Reputation: 31
I repeated an experiment (rep1 and rep2). For each replicate I have two columns (a, sum) and two rows of the tested subjects that belong together (group AA, BB...). For analysis, I would like to randomly assign the collected data (a and sum) to rep1 and rep2. For this, I was trying to randomly select groups and swap "a" and "sum" of rep1 and rep2. I am trying to repeat the random swapping 100 times, creating 100 datasets for analysis.
I came across unique(df$groups)
to specify that the data of each group belongs together. Combined to sample(unique(df$group), 2)
it randomly samples, let's say, 2 groups. But I don't know how to swap the data of the replicates of these selected groups.
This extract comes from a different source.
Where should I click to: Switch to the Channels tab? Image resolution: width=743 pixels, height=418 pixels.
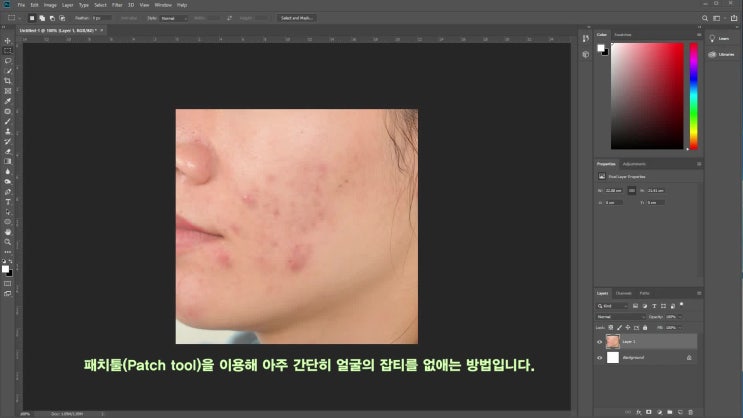(623, 293)
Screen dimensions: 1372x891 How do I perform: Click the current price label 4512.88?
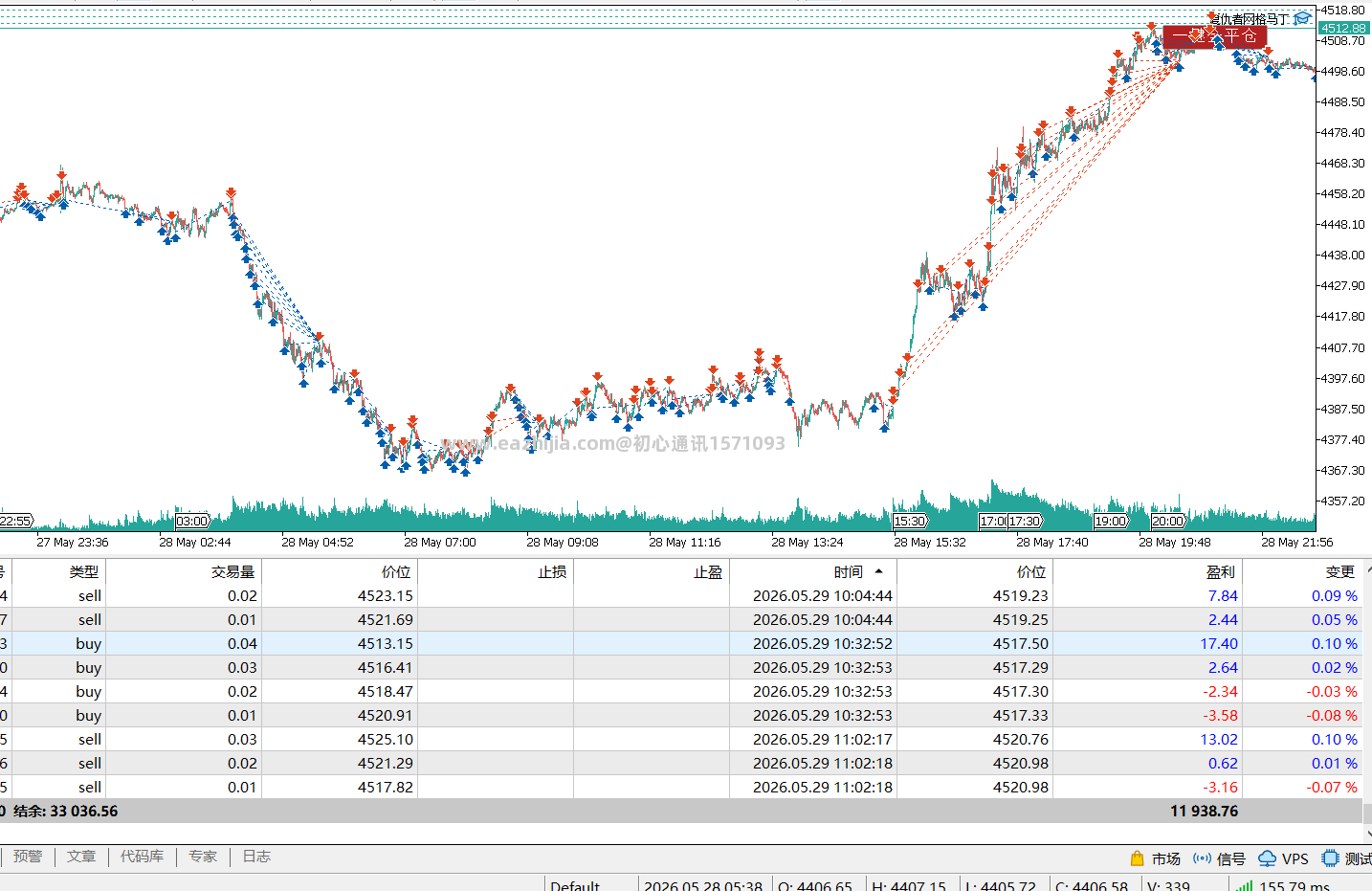1343,28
Here is an example of the data:
group = c("A", "A", "B", "B", "C", "C")
rep1_a = c(2, 8, 5, 5, 4, 6)
rep1_sum = c(10, 10, 10, 10, 10, 10)
rep2_a = c(3, 8, 4, 5, 5, 6)
rep2_sum = c(11, 11, 9, 9, 11, 11)
df = data.frame(group, rep1_a, rep1_sum, rep2_a, rep2_sum)
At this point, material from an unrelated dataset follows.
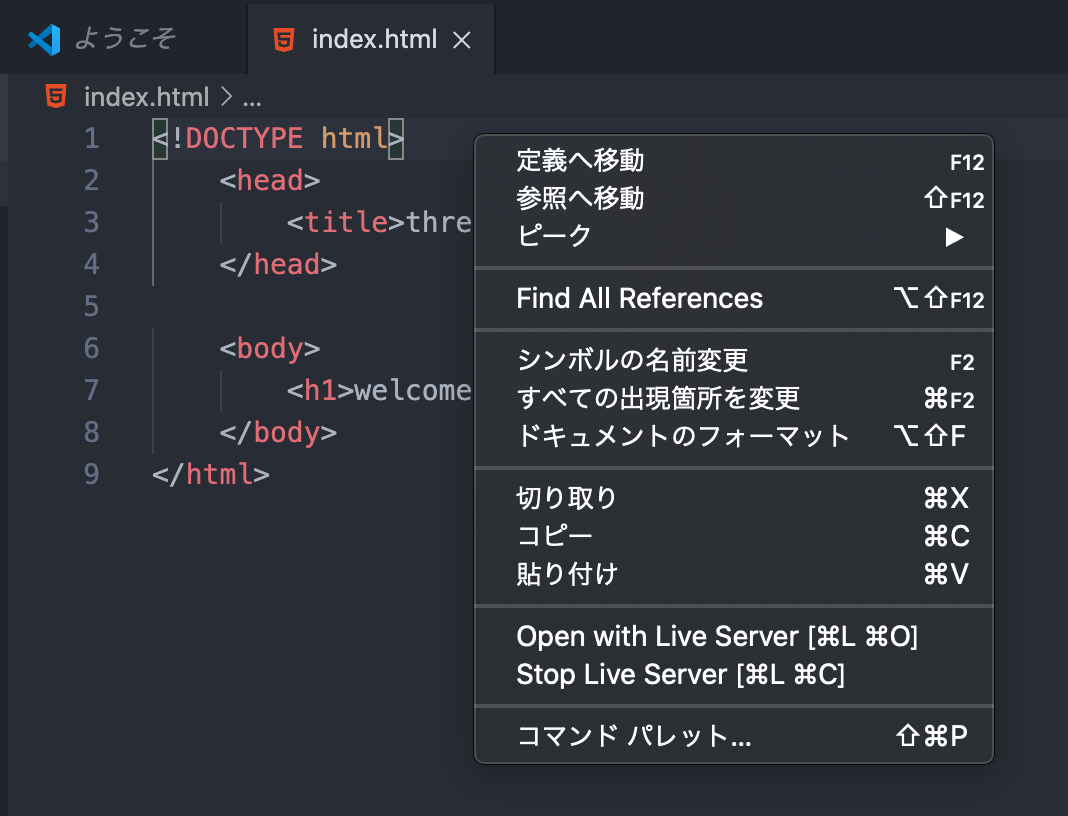Click the HTML5 icon on index.html tab
This screenshot has height=816, width=1068.
pos(284,39)
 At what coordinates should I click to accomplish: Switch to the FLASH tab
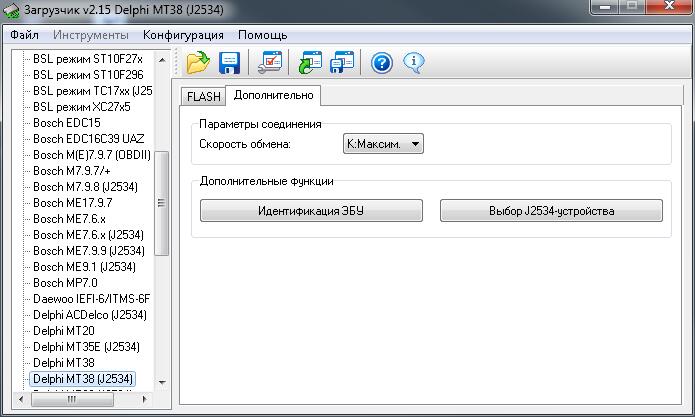pyautogui.click(x=203, y=96)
# group rep1_a rep1_sum rep2_a rep2_sum
1 A 2 10 3 11
2 A 8 10 8 11
3 B 5 10 4 9
4 B 5 10 5 9
5 C 4 10 5 11
6 C 6 10 6 11
And here is what it should look like, if out of these 3 groups, the replicates of group A are swapped:
group rep1_a rep1_sum rep2_a rep2_sum
1 A 3 11 2 10
2 A 8 11 8 10
3 B 5 10 4 9
4 B 5 10 5 9
5 C 4 10 5 11
6 C 6 10 6 11
Upvotes: 3
Views: 1323
Reputation: 93803
A data.table
version:
library(data.table)
setDT(df)
df[,swap := sample(c(TRUE,FALSE),1), by=group]
rbind(
df[(!swap)],
df[(swap), setNames(.group,rep2_a,rep2_sum,rep1_a,rep1_sum,swap),names(df)) ]
)[order(group)]
It just swaps the columns if the swap
variable returns FALSE
, otherwise the set of rows in the group is returned unchanged.
Upvotes: 0
Reputation: 287
Here's one way of doing it with dplyr. The following code repeats creating the new data set with equal mixture of rep1 and rep2 by group, and doing desired analysis on the data set 100 times.
library(dplyr)
exp_data <- data_frame()
analysis_result <- data_frame()
for (i in 1:100){
# Your new 'experiment' by mixing two real experiment randomly, indicated by 'exp_id'
new_df <- df %>%
group_by(group) %>%
mutate(x = runif(1)) %>%
mutate(repr_a = ifelse(x>0.5,rep1_a,rep2_a), repr_sum = ifelse(x>0.5,rep1_sum,rep2_sum),exp_id=i) %>%
select(exp_id,group,repr_a,repr_sum)
# Your analysis - below is my example
new_analysis <- new_df %>%
group_by(exp_id,group) %>%
summarise(outcome = mean(repr_a*repr_sum))
exp_data <- bind_rows(exp_data,new_df)
analysis_result <- bind_rows(analysis_result,new_analysis)
}
Upvotes: 1